YOUR OBJECTIVE:
Reproduce, from the lines below, exactly the stretch that begins at the line containing "Sughi pronti (1204, 1706)" and ends at the line containing "[Quan tâm Tuổi Trẻ trên Facebook] (213, 2535)", both included.

Stored records
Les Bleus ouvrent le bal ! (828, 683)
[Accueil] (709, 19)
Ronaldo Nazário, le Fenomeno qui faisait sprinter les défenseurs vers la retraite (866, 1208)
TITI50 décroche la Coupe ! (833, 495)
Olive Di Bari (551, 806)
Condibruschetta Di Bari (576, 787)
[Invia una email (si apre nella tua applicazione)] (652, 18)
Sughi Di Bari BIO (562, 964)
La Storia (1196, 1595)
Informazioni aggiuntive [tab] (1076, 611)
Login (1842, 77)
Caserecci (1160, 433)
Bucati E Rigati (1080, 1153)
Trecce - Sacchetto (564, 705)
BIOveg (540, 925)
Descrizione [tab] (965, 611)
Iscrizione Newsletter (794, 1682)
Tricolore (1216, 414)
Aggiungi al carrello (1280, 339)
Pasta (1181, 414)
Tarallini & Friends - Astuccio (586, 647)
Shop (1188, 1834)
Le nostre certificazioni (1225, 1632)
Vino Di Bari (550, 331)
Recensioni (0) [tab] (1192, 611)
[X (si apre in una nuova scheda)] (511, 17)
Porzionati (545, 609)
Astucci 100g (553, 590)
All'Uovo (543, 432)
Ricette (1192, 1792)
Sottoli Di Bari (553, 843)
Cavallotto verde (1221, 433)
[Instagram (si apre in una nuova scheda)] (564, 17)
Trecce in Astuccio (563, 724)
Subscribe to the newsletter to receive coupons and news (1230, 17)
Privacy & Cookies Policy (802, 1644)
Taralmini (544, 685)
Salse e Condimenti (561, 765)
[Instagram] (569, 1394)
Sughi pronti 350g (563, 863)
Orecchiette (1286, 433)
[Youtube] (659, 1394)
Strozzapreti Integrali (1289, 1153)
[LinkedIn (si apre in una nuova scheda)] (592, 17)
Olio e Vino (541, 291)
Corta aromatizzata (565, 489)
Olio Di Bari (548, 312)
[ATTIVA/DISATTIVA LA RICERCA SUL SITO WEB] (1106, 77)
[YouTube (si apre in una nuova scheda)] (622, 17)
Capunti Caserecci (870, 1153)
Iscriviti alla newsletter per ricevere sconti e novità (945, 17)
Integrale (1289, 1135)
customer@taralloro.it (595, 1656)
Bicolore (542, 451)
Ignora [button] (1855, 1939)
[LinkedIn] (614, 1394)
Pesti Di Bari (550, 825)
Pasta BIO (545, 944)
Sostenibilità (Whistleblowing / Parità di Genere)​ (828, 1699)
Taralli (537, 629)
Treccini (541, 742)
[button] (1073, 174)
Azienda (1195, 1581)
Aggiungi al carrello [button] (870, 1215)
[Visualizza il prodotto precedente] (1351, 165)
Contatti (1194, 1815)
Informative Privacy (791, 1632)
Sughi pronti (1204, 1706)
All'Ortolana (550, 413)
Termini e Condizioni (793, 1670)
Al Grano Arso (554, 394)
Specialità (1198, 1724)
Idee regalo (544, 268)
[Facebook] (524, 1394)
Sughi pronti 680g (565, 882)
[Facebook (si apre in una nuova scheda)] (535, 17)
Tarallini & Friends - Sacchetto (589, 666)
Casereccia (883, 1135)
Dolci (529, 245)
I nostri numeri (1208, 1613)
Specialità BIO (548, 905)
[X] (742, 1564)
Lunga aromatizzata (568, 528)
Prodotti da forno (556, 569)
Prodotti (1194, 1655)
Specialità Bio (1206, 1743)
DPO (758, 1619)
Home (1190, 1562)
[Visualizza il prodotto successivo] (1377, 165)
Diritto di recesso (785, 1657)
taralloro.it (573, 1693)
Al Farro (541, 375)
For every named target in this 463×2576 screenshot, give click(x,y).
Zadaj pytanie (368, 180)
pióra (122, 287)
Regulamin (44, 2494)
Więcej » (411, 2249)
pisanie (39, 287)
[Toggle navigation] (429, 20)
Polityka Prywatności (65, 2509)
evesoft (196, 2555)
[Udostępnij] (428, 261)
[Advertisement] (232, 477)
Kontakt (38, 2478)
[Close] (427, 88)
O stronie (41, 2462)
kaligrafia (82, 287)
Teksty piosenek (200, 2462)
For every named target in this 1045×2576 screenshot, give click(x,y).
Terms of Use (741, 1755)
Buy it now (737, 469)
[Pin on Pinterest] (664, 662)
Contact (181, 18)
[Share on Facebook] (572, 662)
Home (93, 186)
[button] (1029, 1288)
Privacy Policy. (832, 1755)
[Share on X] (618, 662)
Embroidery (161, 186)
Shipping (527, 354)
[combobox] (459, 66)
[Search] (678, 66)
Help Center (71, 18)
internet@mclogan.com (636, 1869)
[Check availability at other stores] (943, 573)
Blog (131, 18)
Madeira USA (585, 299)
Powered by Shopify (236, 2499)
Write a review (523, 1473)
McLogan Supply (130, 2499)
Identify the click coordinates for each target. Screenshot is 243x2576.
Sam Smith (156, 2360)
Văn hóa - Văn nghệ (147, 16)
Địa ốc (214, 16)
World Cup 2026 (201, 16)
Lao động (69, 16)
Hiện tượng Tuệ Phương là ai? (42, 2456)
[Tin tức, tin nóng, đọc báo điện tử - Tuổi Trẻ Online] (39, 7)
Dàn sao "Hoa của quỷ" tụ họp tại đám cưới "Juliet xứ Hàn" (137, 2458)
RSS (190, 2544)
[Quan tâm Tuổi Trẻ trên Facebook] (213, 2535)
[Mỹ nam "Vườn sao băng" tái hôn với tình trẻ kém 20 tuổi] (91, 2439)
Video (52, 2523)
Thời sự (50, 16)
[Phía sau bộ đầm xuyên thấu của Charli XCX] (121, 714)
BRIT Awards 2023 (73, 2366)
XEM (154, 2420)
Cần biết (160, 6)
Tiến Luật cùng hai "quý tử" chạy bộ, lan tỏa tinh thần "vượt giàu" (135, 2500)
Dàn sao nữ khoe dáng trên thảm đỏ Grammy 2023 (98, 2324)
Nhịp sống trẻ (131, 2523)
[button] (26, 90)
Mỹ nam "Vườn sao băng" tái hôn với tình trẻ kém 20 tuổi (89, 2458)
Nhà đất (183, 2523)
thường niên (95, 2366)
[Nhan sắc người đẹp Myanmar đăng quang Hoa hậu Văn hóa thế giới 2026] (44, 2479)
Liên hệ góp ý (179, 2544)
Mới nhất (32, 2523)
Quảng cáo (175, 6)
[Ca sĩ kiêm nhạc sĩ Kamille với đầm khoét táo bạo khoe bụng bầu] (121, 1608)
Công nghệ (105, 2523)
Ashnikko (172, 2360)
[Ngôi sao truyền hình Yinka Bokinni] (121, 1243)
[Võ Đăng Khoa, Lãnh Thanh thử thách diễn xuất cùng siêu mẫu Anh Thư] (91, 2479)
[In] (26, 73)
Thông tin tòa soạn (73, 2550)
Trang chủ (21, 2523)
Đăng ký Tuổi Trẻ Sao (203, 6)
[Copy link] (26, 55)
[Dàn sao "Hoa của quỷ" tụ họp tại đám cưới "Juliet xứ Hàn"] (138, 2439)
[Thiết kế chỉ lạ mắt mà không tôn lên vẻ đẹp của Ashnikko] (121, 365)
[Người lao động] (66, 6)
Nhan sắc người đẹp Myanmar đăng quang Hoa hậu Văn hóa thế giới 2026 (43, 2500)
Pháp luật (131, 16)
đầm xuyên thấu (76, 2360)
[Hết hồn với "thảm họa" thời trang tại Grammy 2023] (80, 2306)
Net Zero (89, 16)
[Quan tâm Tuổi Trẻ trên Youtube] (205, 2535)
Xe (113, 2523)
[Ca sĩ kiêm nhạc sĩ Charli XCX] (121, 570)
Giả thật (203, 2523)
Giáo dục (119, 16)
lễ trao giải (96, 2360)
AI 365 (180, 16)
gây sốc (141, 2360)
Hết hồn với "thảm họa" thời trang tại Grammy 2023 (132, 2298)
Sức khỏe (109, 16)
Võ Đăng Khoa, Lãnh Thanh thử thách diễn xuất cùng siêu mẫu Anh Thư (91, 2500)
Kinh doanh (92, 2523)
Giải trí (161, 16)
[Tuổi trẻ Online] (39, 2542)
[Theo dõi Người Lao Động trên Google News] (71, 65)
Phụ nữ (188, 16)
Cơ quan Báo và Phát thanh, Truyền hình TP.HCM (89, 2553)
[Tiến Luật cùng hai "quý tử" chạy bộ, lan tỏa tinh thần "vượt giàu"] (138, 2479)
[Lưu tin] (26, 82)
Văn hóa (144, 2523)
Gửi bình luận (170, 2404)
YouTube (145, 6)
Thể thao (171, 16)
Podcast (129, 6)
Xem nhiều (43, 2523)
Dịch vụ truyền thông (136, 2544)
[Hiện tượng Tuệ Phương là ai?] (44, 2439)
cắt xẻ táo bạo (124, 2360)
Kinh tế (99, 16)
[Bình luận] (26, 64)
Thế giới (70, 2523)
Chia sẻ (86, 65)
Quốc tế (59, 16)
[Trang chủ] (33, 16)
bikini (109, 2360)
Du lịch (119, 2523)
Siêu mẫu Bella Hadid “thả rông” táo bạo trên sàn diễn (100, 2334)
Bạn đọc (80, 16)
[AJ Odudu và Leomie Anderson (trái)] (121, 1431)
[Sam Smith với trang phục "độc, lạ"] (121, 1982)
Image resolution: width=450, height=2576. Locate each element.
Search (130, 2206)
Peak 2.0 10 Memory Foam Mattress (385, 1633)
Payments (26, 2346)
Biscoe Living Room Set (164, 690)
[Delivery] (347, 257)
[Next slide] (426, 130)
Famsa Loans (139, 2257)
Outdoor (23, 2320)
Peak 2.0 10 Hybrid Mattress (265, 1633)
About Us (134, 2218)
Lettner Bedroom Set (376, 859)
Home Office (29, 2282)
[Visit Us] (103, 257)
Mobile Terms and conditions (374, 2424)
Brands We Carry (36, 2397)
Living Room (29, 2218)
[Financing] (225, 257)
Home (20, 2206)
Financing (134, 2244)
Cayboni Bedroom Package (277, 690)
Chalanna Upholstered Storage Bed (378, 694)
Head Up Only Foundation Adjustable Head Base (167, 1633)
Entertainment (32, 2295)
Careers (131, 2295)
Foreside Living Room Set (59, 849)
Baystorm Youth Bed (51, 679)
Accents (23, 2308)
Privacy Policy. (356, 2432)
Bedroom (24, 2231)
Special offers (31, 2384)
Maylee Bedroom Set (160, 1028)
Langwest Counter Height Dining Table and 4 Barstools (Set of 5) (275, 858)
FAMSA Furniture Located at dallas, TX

REPLY TO THE EXERCISE:
Sughi pronti (1204, 1706)
All'Ortolana (550, 413)
Termini e Condizioni (793, 1670)
Al Grano Arso (554, 394)
Specialità (1198, 1724)
Idee regalo (544, 268)
[Facebook] (524, 1394)
Sughi pronti 680g (565, 882)
[Facebook (si apre in una nuova scheda)] (535, 17)
Tarallini & Friends - Sacchetto (589, 666)
Casereccia (883, 1135)
Dolci (529, 245)
I nostri numeri (1208, 1613)
Specialità BIO (548, 905)
[X] (742, 1564)
Lunga aromatizzata (568, 528)
Prodotti da forno (556, 569)
Prodotti (1194, 1655)
Specialità Bio (1206, 1743)
DPO (758, 1619)
Home (1190, 1562)
[Visualizza il prodotto successivo] (1377, 165)
Diritto di recesso (785, 1657)
taralloro.it (573, 1693)
Al Farro (541, 375)
For every named target in this 463×2576 screenshot, give click(x,y).
Zadaj pytanie (368, 180)
pióra (122, 287)
Regulamin (44, 2494)
Więcej » (411, 2249)
pisanie (39, 287)
[Toggle navigation] (429, 20)
Polityka Prywatności (65, 2509)
evesoft (196, 2555)
[Udostępnij] (428, 261)
[Advertisement] (232, 477)
Kontakt (38, 2478)
[Close] (427, 88)
O stronie (41, 2462)
kaligrafia (82, 287)
Teksty piosenek (200, 2462)
For every named target in this 1045×2576 screenshot, give click(x,y).
Terms of Use (741, 1755)
Buy it now (737, 469)
[Pin on Pinterest] (664, 662)
Contact (181, 18)
[Share on Facebook] (572, 662)
Home (93, 186)
[button] (1029, 1288)
Privacy Policy. (832, 1755)
[Share on X] (618, 662)
Embroidery (161, 186)
Shipping (527, 354)
[combobox] (459, 66)
[Search] (678, 66)
Help Center (71, 18)
internet@mclogan.com (636, 1869)
[Check availability at other stores] (943, 573)
Blog (131, 18)
Madeira USA (585, 299)
Powered by Shopify (236, 2499)
Write a review (523, 1473)
McLogan Supply (130, 2499)
Identify the click coordinates for each target. Screenshot is 243x2576.
Sam Smith (156, 2360)
Văn hóa - Văn nghệ (147, 16)
Địa ốc (214, 16)
World Cup 2026 (201, 16)
Lao động (69, 16)
Hiện tượng Tuệ Phương là ai? (42, 2456)
[Tin tức, tin nóng, đọc báo điện tử - Tuổi Trẻ Online] (39, 7)
Dàn sao "Hoa của quỷ" tụ họp tại đám cưới "Juliet xứ Hàn" (137, 2458)
RSS (190, 2544)
[Quan tâm Tuổi Trẻ trên Facebook] (213, 2535)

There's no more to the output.